Output only the lines below that start at the line containing "Noticias retro: rosarinos" and end at the line containing "Info General (103, 481)", with both ends kept.

Supplied data —
- - -

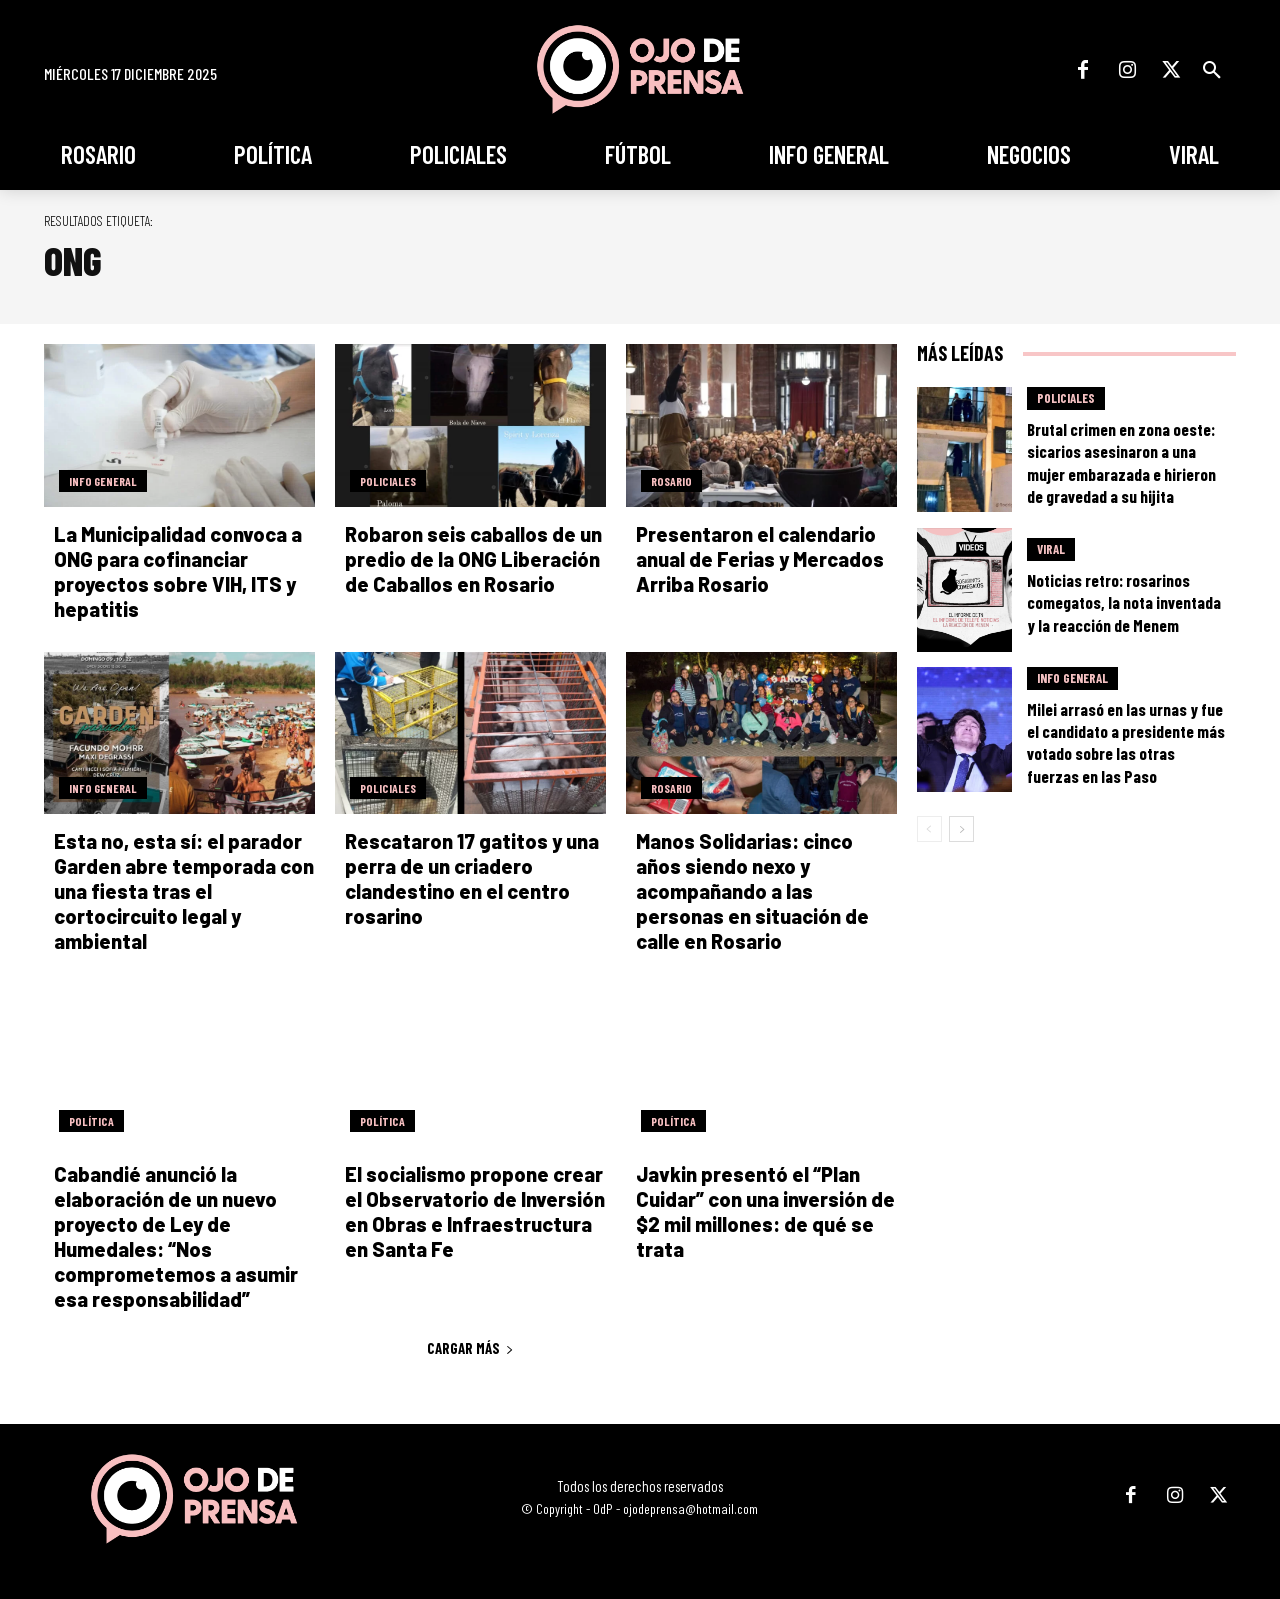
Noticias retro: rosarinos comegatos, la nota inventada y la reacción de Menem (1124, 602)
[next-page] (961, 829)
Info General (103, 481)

- - -

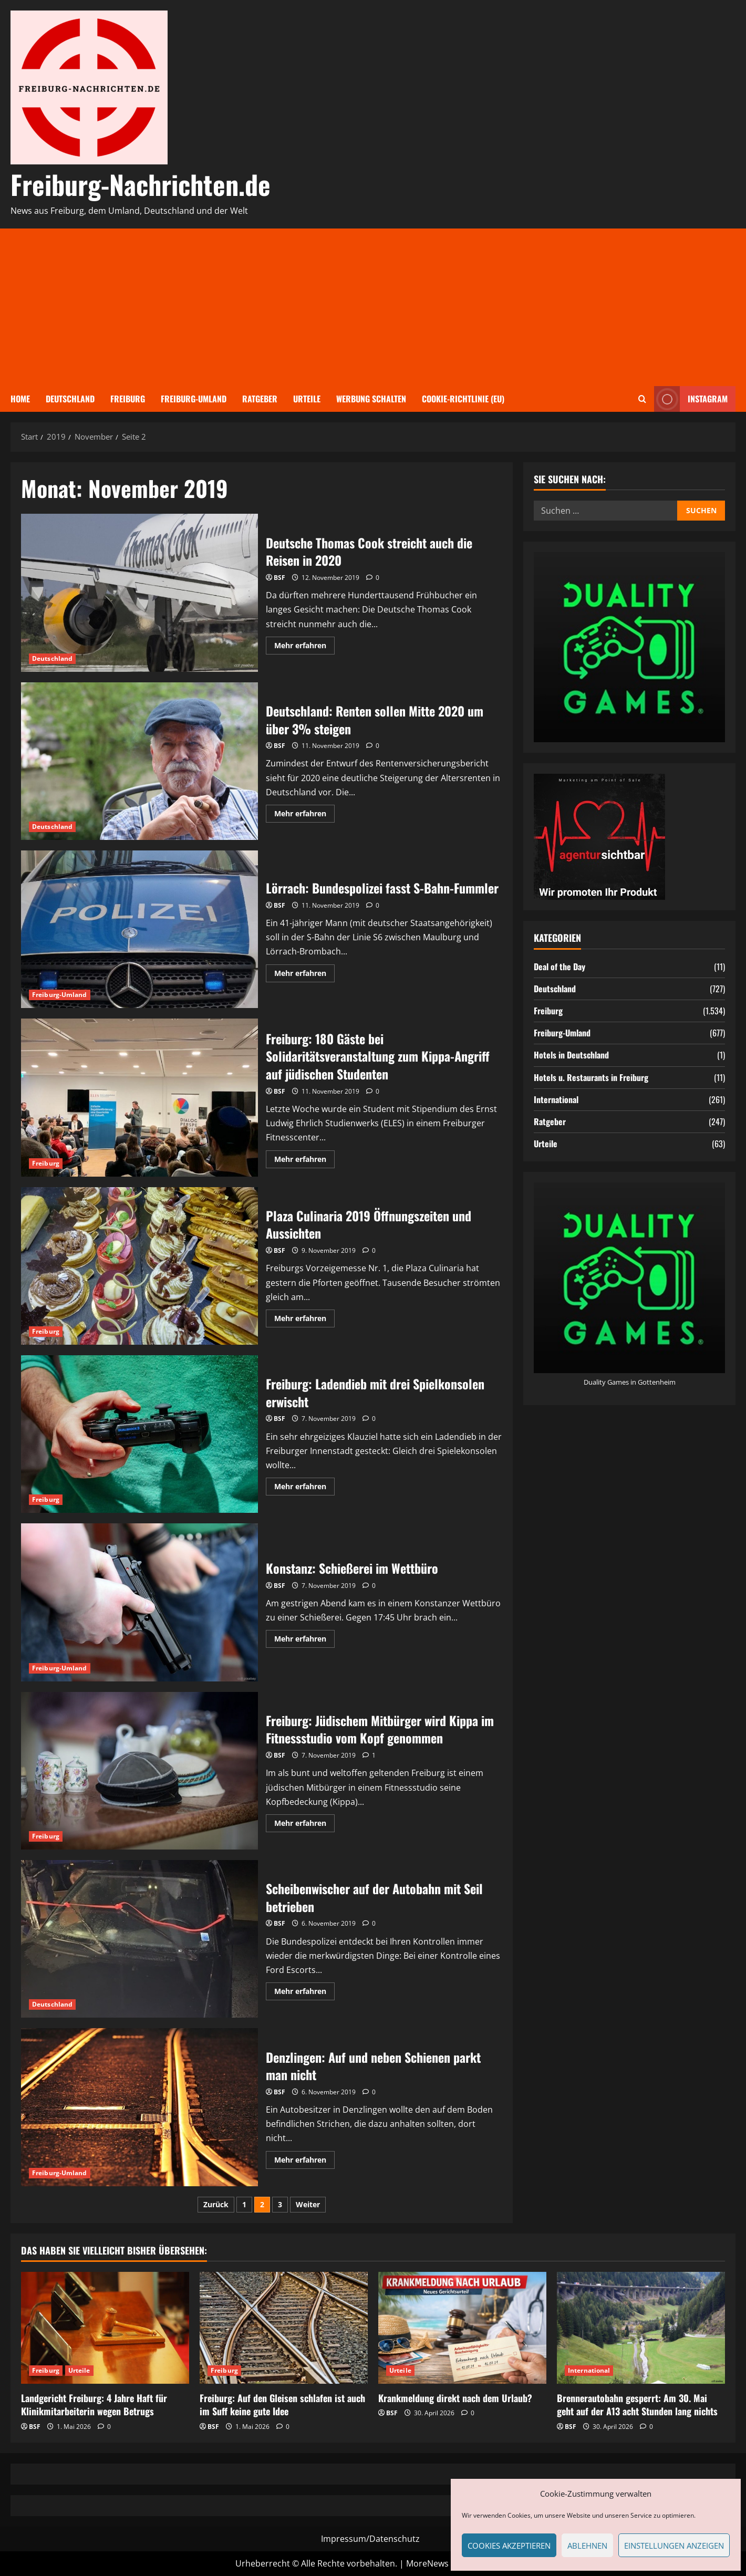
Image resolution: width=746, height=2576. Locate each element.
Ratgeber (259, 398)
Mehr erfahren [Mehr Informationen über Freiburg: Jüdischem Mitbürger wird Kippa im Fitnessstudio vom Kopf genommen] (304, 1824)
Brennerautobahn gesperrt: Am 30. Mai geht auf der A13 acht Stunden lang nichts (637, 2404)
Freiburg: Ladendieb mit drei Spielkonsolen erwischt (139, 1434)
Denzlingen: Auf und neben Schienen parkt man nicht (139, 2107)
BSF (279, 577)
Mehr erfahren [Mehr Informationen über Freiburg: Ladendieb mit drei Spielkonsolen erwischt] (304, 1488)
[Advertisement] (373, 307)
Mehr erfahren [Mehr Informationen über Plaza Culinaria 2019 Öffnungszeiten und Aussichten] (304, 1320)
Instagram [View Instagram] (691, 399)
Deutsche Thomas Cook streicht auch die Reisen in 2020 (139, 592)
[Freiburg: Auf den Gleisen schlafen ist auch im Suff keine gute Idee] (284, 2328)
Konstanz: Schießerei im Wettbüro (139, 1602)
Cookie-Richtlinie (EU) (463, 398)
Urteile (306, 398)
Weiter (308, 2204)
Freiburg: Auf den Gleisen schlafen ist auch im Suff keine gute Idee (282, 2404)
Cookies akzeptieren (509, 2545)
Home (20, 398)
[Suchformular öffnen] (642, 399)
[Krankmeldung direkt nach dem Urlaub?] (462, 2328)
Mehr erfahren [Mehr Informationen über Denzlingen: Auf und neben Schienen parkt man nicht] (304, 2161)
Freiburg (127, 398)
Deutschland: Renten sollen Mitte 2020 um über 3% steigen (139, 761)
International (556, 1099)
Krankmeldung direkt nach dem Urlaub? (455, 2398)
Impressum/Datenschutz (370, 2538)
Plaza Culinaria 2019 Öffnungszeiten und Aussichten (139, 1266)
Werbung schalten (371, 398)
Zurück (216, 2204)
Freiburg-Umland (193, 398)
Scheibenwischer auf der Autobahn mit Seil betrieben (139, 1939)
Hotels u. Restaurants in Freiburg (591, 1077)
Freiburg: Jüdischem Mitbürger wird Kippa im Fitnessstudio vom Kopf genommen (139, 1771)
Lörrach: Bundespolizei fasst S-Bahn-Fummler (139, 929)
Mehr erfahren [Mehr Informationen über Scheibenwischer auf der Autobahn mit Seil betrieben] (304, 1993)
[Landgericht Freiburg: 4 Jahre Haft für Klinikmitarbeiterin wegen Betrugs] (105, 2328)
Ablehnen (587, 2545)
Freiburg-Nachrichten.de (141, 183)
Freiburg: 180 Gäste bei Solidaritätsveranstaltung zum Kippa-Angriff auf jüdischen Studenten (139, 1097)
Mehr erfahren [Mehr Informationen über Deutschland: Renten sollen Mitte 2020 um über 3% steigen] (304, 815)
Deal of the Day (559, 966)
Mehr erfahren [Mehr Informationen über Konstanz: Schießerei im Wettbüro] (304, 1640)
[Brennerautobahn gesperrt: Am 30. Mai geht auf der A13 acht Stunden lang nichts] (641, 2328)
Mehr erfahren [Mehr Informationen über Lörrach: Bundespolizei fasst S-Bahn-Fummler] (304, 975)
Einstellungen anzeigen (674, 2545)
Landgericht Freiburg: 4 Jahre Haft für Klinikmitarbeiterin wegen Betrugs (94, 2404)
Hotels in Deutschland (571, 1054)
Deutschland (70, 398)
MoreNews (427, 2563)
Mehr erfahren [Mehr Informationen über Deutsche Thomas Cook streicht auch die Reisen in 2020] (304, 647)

- - -

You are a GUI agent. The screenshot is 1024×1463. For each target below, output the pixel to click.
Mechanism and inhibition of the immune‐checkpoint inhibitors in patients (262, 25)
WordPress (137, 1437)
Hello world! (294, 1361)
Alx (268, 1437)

- - -

Written answer —
Noticias retro: rosarinos comegatos, la nota inventada y la reacción de Menem (1124, 602)
[next-page] (961, 829)
Info General (103, 481)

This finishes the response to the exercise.